Script: Site-Failover.ps1 – Exchange 2010 failover script with health checks


2/25 Update: Add better support for updating Send Connectors. Script now supports an array of Send Connects with a normal cost and DR cost, to be used when normal route may not work. Code below has NOT been updated. Get the latest version from: http://izzy.org/Scripts/Exchange/Admin/Failover.ps1

I created this script several months ago for a client and it took about 18 hours of time to create and fully test initially. I recently made a few modifications to it and decided to post it today.

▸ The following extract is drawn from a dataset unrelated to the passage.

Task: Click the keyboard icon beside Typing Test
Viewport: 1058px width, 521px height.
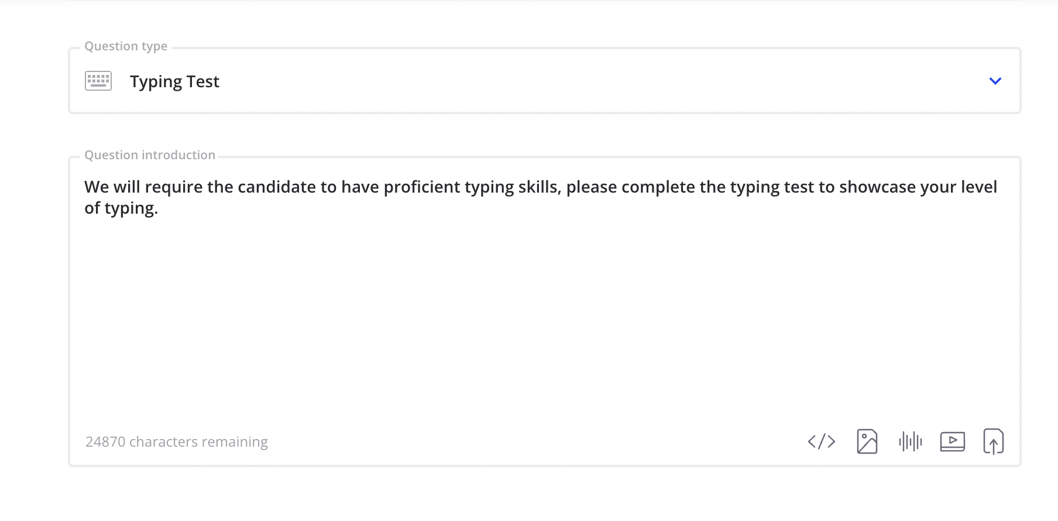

This script is designed to do a partial failover, where DAG membership is not changed, and a full failover that does remove DAG members. It supports both planned and unplanned failovers, where the servers are off-line. It will check the health of database replication and the replication infrastructure, using the Test-ReplicationHealth cmdlet. If too many logs, 5 by default, are found in the CopyQueueLength it will wait five seconds and check the queue length again. If the queues have not decreased it will prompt the user if they want to wait and check again or exit. If any CopyQueueLength are higher than 50, by default, it will abort so the user can figure out why. This is in addition to moving database, updating DNS, AD, etc.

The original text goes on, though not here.